**Exercise instructions:**
Nothing outside the stretch is wanted. Repeat exactly the lines of the listing below from the one that contains "Insert a SmartArt graphic" through the one that contains "The height and", both ends included.

**Available records:**
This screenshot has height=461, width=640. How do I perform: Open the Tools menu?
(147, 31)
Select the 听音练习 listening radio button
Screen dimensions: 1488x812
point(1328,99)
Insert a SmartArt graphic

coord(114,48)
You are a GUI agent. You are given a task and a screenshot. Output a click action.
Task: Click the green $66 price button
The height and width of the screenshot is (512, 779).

==

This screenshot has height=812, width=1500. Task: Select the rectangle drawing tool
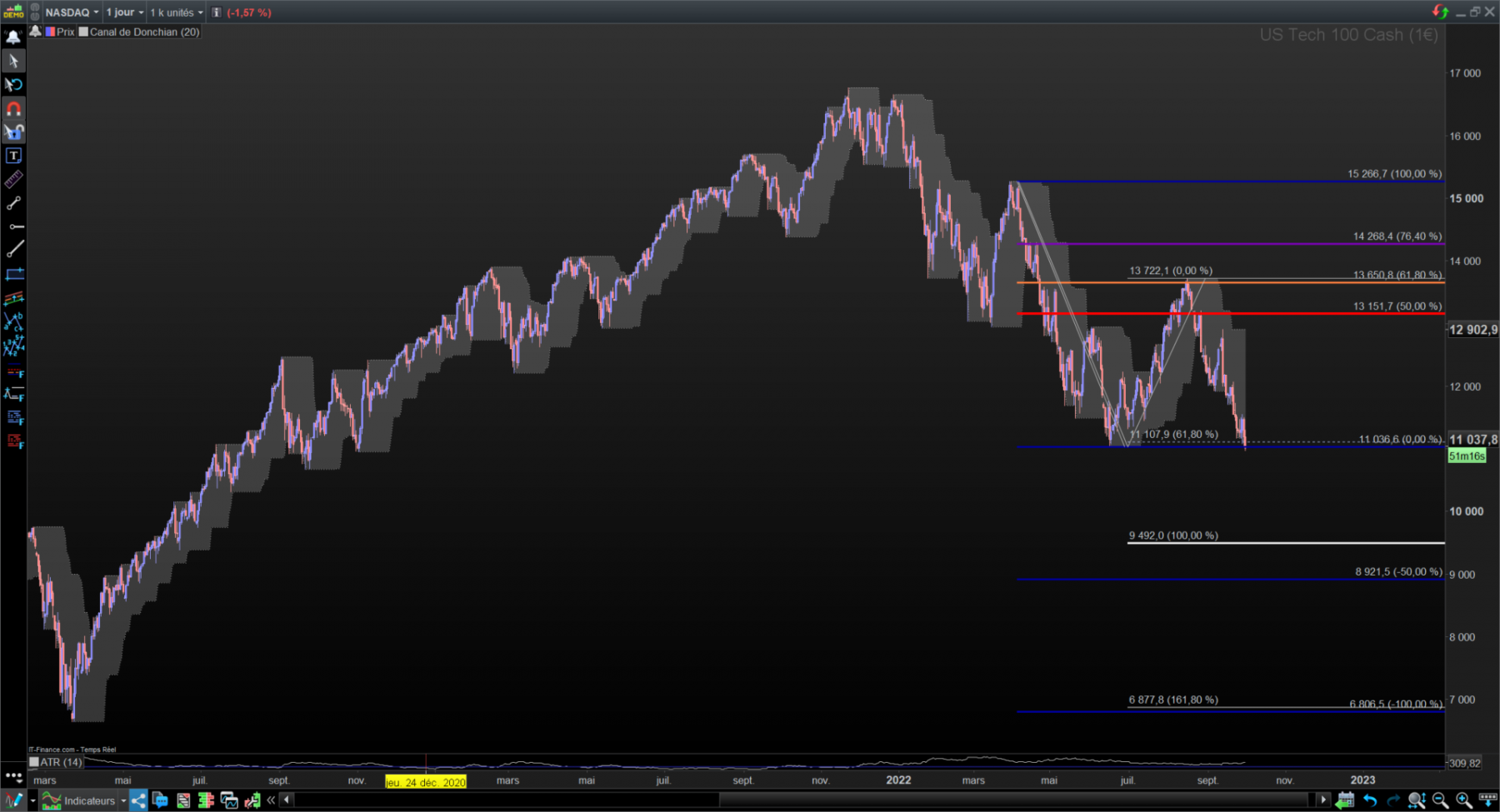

**Reply:**
Insert a SmartArt graphic

coord(114,48)
You are a GUI agent. You are given a task and a screenshot. Output a click action.
Task: Click the green $66 price button
The height and width of the screenshot is (512, 779).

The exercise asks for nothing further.